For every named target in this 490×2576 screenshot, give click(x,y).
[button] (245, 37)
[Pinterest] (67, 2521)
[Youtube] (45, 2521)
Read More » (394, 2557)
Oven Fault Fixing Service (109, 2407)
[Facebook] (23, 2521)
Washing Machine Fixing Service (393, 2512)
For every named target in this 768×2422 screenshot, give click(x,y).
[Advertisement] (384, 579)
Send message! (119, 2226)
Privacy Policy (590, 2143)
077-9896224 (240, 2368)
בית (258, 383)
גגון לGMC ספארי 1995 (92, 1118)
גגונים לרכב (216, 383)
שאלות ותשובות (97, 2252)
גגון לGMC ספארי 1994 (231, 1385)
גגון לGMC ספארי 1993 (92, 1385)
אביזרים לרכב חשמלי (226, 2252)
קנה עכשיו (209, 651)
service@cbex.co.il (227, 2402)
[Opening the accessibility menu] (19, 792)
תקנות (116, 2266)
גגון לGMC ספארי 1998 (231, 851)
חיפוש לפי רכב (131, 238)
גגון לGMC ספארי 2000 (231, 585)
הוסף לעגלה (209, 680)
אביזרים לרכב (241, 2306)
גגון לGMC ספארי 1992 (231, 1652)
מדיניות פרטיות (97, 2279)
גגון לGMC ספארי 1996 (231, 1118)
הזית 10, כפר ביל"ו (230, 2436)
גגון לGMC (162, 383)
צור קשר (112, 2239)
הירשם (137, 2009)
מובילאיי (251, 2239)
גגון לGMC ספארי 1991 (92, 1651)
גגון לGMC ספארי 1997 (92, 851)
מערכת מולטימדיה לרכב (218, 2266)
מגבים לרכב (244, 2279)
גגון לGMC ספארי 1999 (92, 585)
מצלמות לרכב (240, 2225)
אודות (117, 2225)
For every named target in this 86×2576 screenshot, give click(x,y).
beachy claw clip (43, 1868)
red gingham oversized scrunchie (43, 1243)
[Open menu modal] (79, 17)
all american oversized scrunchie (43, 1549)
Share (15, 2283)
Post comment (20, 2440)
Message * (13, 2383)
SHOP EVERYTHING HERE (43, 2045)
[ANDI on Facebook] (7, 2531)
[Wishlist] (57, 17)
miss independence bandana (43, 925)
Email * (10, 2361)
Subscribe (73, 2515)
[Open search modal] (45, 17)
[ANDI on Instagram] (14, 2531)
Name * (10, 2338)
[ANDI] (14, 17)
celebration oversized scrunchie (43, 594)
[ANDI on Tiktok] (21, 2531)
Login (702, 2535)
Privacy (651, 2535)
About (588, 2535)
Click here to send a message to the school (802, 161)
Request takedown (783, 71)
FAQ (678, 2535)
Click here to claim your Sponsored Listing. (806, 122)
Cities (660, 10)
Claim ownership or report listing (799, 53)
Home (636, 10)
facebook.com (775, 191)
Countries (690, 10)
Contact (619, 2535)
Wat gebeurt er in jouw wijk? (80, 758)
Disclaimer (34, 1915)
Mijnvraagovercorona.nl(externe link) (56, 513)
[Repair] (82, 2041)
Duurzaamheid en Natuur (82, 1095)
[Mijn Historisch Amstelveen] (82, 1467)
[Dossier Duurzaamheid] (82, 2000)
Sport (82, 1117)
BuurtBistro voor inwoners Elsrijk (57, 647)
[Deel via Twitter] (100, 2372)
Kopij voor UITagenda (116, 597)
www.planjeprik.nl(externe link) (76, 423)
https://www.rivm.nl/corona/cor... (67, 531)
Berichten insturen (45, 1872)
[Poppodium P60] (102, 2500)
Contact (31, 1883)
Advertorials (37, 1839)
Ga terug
-=-=-
The answer must be every line of the records above that holds the word "this".

Output of the exercise:
For every named target in this 490×2576 screenshot, give click(x,y).
For every named target in this 768×2422 screenshot, give click(x,y).
For every named target in this 86×2576 screenshot, give click(x,y).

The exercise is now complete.